けれどベルナデッタに対する行為だけは許せない。
自分勝手な理由で病気にさせて健康を、命を奪い。多くの人を悲しませた。
――許せない。
馬車が走る。
どこに向かっているのだろう。ライナスの目的を考えれば侯爵邸か。馬車の業者は無関係なのだろうか。

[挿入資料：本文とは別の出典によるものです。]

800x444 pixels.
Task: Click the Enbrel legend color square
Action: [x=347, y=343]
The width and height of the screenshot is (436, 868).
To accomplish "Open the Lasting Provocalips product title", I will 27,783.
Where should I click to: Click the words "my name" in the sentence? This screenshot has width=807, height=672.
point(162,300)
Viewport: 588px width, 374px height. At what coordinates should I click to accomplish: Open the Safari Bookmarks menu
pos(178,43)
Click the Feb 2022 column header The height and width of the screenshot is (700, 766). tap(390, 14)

このまま利用されるのも、人質のように使われるのも、売り飛ばされるのも我慢ならない。
(手錠をなんとかしないと)
鍵自体は単純なものだ。レジーナから貰った後に構造を調べに調べた。針金一本あれば鍵は開けられる。金切り用のハサミさえあれば鎖は切断できる。
問題はいまはどちらもないことだった。
手錠をつけられた状態のまま、格闘して勝てるだろうか。ライナスは細身だが体格差がある。うまく不意を突かなければ勝てない。戦うより、機を見て逃げ出すほうが現実的か。
(落ち着け)
逸る気持ちを抑える。いまするべきことは短絡的に行動することではない。できるだけ情報を引き出しながら、油断させること。
ノアを病気にしたのは、ベルナデッタが罹った病気と同じそれを見事に治して、ヴィクトルの信用を得て、ベルナデッタに引き合わされることを狙ったからだろう。

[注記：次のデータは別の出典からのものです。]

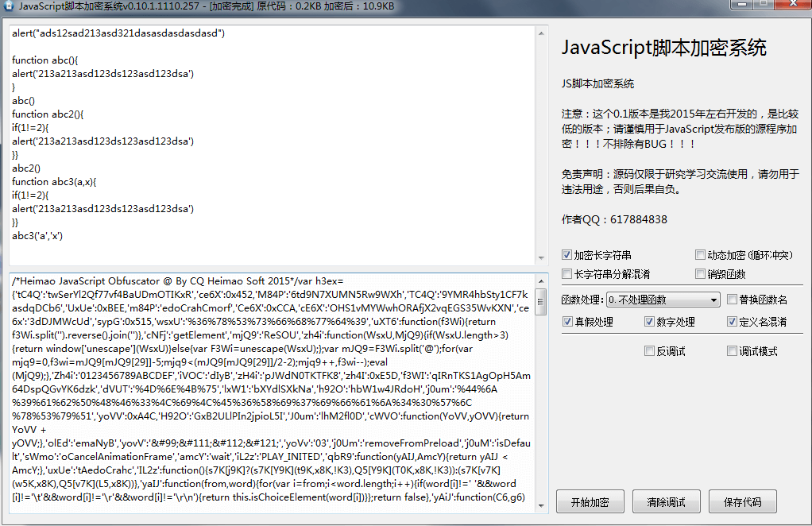Click the 清除调试 button

coord(666,501)
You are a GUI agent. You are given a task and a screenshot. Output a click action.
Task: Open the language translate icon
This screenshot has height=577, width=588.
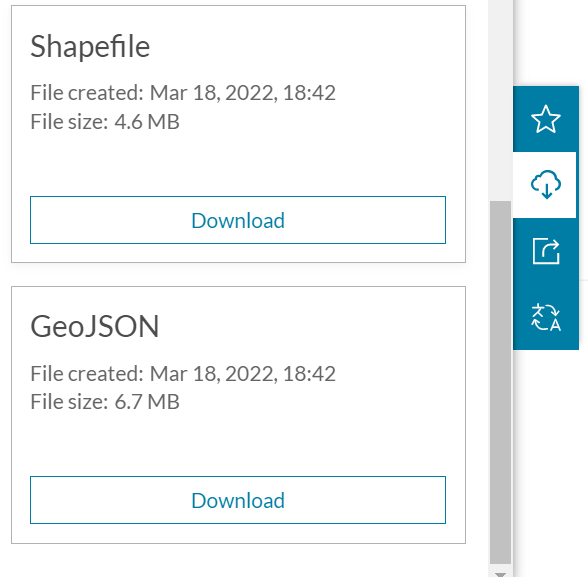click(x=546, y=317)
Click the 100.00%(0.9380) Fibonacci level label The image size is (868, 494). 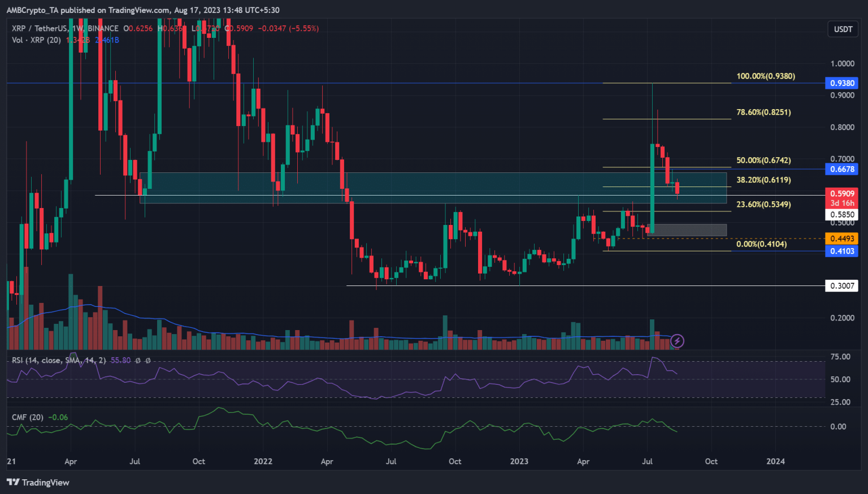click(x=766, y=76)
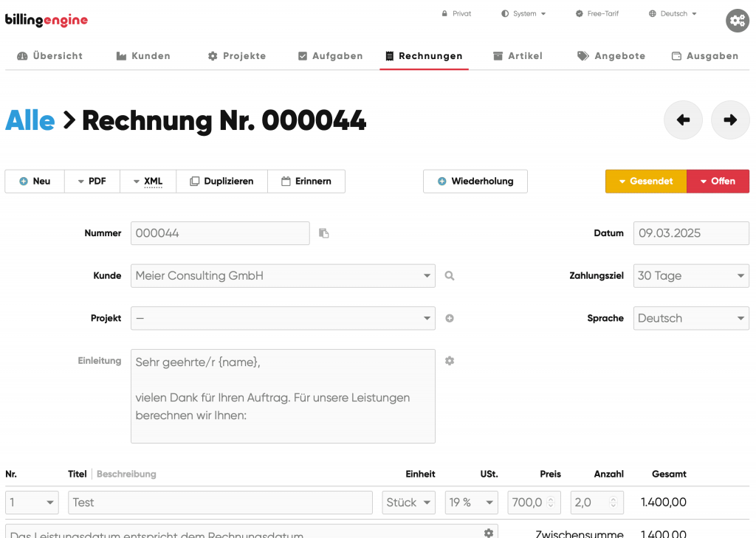
Task: Open the settings gears avatar icon
Action: click(x=737, y=21)

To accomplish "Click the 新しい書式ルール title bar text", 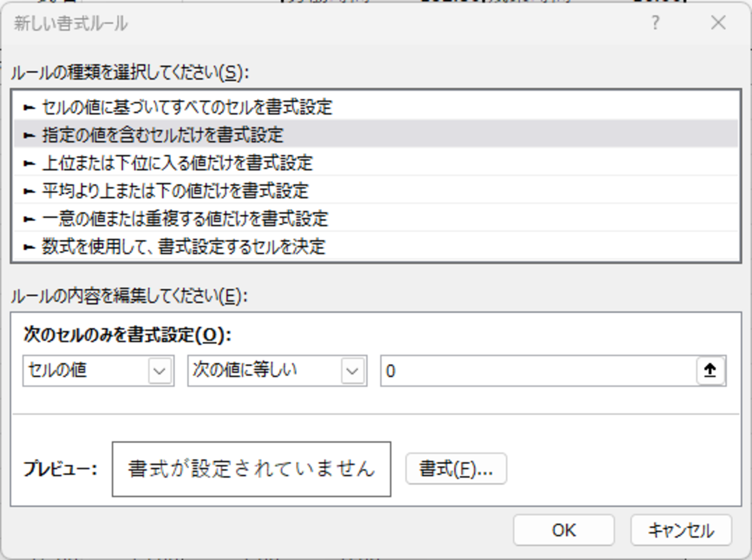I will click(71, 23).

それは計画としては理解できる。だがどうしても理解できないことがあった。
「……サラマンダーもあなたの仕業?」
「ええ。ホムンクルスですが、よくできているでしょう?」
「…………」
どれだけ多くの人を傷つけたと思っているのだろう。その現場にいながら、その治療をしながら、悪びれなく言う。
「なんのためにあんなものを街中に放ったの」
「ささやかな保険ですよ。それにしてもサラマンダーもご存じとは、博識ですね。いつの時代の人間ですか?」
「三百年前」
「ははっ、笑えない冗談だ」
ライナスは楽しそうに笑い、目を細めた。
「僕の錬金術の師もおっしゃっていましたよ。三百年前、王国では錬金術が隆盛を極め、そして滅びたと、まるで見てきたように言って。滅びたくなければ身の程を知り、研鑽を極めろと」
「面白い方ね。ぜひお会いしてみたいわ。お名前はなんていうのかしら?」
「マグナファリス様です」
――神代の錬金術師。王国建国以前からいたという、国家錬金術師。
(本物か、騙りか)
わからない。
だが、その名を名乗る錬金術師がいることだけは確かだ。
馬車が止まった。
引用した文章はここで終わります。